There exist in track and field lore many stories about Johnson, most of them in some way making reference to his "up from the streets" life. But the fact is that Johnson was a restless kid in a small town with nothing to do and with no one paying any attention to him. His 'crimes' were hardly worse than the trouble many teen-agers find in their path to adulthood.
What makes these stories resonate is that Johnson is today such a different person. Johnson, a born-again Christian, will be talking about his past, then, without apparent transition, will reveal that it is 'Vitamin G, for God' that makes him go.
Johnson is gracious to talk about his teen-age years, for surely his sponsors view this talk as just the wrong sort of publicity.
On Wednesday Johnson submitted himself to it again, sitting with reporters to tell the stories again. He laughs often when he tells them.
How did it all begin?
"Basically, I just didn't have a lot to do. I just got into trouble," Johnson said. "There were 10 of us who did things together a lot. We called ourselves the West Side Gang. We didn't know what we doing. We just wanted to call ourselves something. We had nothing to do."
The Gang was big into small crime and petty mischief, roaming Missoula with their apple cheeks and straight teeth. They wished they had facial scars.
Johnson's career of small crime broadened to encompass burglary. He would break into homes and head--not for the safe--but for the refrigerator. "We were looking for beer," he said.
Now, Johnson may have goals today that revolve around performance, excellence and service to community, but when he was a hyped-up 16-year-old, his idea of achievement was to be locked into the back of a beer-delivery truck with the driver headed to Alaska.
This quest led to the Big Bonanza. Johnson tells this story with the same teen-age relish with which he must have lived it. It was a caper that would land Johnson and the entire soon-to-be-terribly-popular West Side Gang high school in party heaven for months.
It had to do with a ring of keys sitting on the seat of his neighbor's car. One thing Johnson knew about this particular neighbor was that he worked for a local beer distributor.
One day this ring of keys fell out of the neighbor's pocket onto the seat of his car. Johnson spotted the keys and took them.
The West Side Gang called a meeting that night at the beer warehouse. Johnson ran through the key ring, trying each key until he found the right one.

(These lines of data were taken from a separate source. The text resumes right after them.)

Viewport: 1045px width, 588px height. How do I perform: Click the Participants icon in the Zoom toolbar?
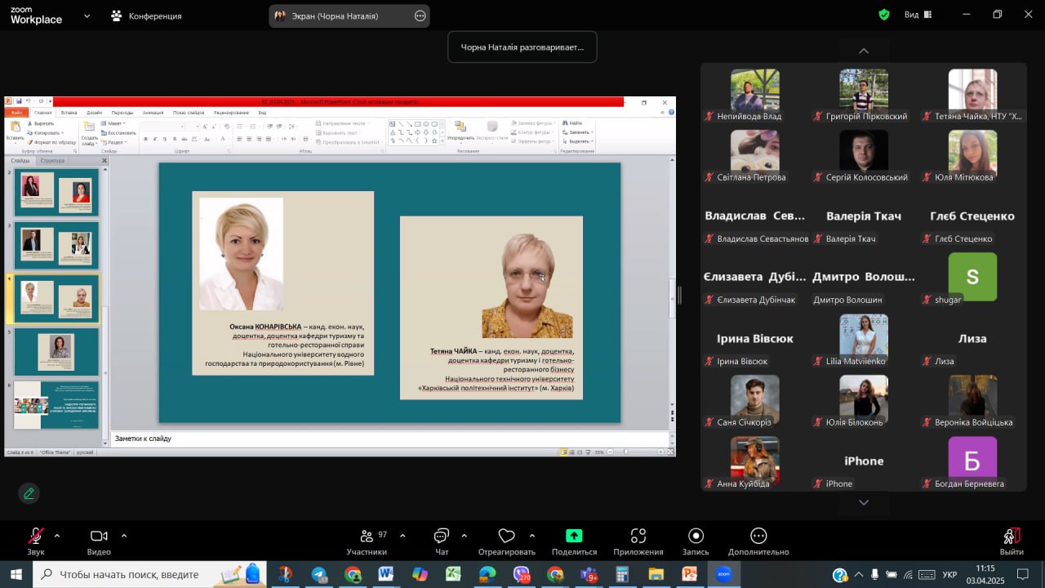(x=367, y=536)
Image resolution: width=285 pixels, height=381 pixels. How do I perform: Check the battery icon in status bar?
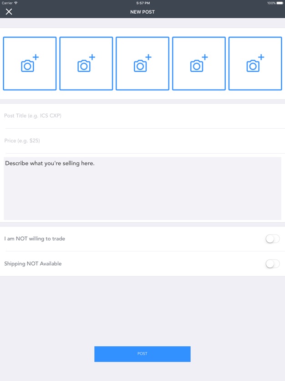pyautogui.click(x=280, y=3)
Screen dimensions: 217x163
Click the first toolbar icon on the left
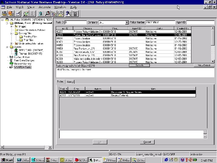[x=5, y=14]
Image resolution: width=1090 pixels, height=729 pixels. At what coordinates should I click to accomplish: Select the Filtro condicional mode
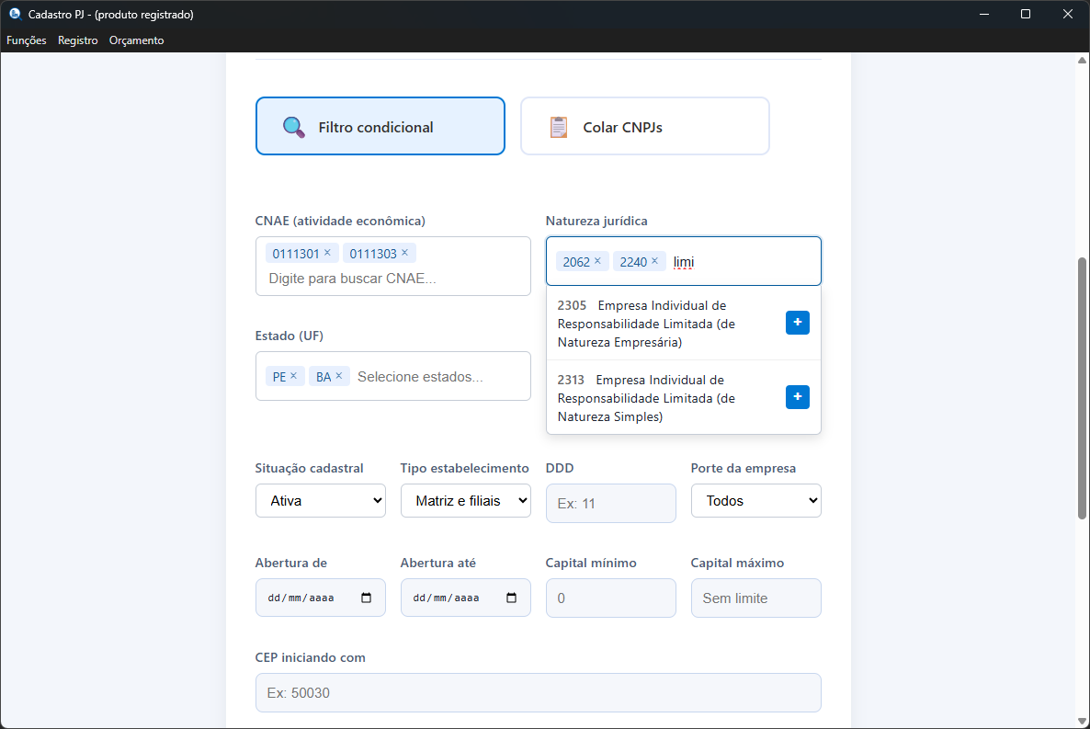coord(380,127)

"Just about every weekend we would go in there and grab kegs and cases of wine, whatever they had there, and had parties every weekend. All of a sudden, I was a pretty popular guy," he said.
After about eight months, the beer distributor noticed that dozens of cases of his product were missing and changed the locks.
The West Side Club had, in the meantime, been thrown into quite the social whirl. Kids piled into overflowing pick-up trucks from Tiltzville, Bonner, Milltown, Evaro and Lolo. The Gang had, in fact, become the social directors for most of the teen-agers in western Montana. As luck would have it, a particularly lavish party was planned for the very weekend that the locks were changed.
"I stuck the key in, and it broke off," Johnson said, who even today shakes his head in disbelief. "We really needed the beer. So we broke in through a window."
The good news was that the party was a success. The bad news is that the long-suffering distributor called the Missoula police. The police also attended the West Side Gang party, armed with the serial numbers to the stolen beer kegs. To no one's surprise, the numbers at the party matched those from the stolen kegs.
This, apparently, was not the biggest bust in Montana history. Johnson's punishment was to pull weeds from the front of the warehouse and cut the beer distributor's lawn. Happily for Johnson, this was enough to set him on the path of clean living and honest work.
That, plus the fact that his family moved to Corvallis, Ore., soon after the party broke up.
Once in Oregon, Johnson went out for football and track. He went to class, he studied and raised his grade-point average from 1.7 to 2.3.